▸ **WHAT THE EXERCISE ASKS**
Rewrite the lines of the records between the line holding "Open the Reviews link" and the line holding "Open the ms_leveq", inclusive, as a JSON list of strings with one string per line and blank lines omitted.

'''

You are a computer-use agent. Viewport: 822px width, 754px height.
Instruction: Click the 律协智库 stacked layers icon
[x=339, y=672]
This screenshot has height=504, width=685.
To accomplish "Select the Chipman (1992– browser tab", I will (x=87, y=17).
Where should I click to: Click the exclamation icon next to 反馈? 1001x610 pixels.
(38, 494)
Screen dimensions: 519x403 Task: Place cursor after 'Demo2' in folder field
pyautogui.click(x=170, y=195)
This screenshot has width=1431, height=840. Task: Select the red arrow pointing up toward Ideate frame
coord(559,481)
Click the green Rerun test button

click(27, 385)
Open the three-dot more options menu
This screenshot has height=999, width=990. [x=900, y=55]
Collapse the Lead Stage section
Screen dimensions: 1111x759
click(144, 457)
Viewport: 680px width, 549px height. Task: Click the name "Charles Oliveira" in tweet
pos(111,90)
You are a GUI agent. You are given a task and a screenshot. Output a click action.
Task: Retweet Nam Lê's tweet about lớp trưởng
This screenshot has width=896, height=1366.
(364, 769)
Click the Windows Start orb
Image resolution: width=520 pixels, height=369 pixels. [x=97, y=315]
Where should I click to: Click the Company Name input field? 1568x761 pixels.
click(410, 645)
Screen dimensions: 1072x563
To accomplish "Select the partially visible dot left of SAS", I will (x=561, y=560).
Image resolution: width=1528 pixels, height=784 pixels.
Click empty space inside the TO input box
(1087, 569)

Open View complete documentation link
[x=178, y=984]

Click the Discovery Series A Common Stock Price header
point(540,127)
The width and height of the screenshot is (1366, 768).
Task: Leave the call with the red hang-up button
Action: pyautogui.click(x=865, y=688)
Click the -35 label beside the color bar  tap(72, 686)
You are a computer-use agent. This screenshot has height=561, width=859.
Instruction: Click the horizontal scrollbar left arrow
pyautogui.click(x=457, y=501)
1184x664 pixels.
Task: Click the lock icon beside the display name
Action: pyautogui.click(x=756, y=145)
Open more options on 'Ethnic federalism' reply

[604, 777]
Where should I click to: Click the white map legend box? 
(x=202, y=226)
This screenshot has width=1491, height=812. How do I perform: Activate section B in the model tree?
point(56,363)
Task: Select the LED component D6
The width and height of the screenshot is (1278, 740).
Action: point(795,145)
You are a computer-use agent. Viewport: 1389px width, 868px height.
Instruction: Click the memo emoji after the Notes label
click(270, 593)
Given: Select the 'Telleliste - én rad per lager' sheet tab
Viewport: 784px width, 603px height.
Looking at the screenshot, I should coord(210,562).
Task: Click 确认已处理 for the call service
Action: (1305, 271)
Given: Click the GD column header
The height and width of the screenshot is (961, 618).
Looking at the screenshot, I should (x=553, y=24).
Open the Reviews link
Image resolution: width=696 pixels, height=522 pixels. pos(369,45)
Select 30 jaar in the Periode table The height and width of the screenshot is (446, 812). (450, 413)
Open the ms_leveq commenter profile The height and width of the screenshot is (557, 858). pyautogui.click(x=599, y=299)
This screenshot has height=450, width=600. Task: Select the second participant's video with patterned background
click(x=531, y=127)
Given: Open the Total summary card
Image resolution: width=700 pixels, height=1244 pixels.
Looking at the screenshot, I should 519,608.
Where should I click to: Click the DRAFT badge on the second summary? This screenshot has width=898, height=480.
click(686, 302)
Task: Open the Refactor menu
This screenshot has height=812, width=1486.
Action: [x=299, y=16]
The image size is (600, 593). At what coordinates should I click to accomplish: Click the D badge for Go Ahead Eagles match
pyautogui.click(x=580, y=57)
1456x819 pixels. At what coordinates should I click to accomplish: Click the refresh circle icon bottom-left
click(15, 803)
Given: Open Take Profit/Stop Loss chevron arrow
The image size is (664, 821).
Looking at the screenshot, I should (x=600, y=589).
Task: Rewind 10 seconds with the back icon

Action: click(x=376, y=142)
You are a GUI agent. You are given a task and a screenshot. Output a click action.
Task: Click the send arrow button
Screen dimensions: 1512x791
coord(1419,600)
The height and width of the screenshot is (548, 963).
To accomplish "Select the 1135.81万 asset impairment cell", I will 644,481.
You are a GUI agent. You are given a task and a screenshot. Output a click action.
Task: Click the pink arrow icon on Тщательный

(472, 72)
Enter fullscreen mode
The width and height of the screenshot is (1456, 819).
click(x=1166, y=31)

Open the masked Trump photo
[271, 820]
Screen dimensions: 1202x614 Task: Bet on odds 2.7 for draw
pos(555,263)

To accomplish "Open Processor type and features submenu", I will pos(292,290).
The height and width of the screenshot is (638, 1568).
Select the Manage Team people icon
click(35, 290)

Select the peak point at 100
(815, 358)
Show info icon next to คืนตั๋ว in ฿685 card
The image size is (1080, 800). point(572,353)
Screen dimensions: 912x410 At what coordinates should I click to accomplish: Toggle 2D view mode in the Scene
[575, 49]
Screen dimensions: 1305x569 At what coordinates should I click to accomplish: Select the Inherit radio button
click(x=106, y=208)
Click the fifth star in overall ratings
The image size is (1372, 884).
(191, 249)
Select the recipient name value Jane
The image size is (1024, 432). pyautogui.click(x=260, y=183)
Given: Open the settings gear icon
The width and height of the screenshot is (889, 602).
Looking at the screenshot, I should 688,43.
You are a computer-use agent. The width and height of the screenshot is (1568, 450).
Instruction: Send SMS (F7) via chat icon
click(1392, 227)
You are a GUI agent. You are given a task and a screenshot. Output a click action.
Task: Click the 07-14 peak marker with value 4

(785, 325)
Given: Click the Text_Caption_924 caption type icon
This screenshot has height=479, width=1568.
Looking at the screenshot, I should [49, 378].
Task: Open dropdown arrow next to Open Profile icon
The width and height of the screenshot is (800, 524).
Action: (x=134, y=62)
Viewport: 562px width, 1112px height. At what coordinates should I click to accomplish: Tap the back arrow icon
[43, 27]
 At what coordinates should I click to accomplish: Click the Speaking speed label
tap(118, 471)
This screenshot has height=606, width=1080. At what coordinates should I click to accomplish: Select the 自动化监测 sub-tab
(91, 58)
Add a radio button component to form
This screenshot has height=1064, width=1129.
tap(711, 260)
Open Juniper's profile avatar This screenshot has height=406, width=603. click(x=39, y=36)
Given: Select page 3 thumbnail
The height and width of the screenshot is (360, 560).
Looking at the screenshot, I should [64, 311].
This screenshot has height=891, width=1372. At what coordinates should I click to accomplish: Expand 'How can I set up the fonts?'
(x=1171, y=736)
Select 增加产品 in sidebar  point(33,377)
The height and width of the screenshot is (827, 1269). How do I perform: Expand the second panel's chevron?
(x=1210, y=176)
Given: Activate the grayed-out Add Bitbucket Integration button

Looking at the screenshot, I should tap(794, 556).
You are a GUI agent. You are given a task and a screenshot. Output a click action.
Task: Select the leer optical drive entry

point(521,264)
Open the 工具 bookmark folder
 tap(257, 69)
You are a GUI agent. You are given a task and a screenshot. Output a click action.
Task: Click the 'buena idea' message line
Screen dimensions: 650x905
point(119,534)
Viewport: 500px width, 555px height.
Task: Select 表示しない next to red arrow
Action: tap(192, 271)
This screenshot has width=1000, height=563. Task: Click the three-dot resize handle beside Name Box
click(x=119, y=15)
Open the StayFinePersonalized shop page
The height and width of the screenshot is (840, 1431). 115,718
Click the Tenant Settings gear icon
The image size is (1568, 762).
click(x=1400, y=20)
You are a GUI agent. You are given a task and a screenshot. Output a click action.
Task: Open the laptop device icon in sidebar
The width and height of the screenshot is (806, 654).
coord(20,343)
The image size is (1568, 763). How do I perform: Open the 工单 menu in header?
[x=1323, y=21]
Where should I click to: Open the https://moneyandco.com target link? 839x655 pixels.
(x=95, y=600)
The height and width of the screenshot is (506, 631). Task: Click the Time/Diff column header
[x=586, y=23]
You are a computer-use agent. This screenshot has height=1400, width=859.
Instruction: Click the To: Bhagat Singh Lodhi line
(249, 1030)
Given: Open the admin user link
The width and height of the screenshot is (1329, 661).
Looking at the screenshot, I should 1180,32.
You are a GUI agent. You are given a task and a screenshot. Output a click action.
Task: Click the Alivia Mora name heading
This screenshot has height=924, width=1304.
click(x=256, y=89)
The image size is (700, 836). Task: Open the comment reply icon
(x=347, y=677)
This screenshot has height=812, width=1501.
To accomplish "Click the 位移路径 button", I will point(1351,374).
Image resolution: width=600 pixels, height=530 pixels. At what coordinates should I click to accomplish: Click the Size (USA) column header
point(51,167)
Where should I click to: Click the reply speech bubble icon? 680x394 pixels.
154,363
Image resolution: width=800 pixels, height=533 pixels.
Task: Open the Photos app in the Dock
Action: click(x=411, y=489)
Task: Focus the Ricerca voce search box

'''

▸ **RESULT FOR THIS TASK**
[
  "Open the Reviews link",
  "Image resolution: width=696 pixels, height=522 pixels. pos(369,45)",
  "Select 30 jaar in the Periode table The height and width of the screenshot is (446, 812). (450, 413)",
  "Open the ms_leveq commenter profile The height and width of the screenshot is (557, 858). pyautogui.click(x=599, y=299)"
]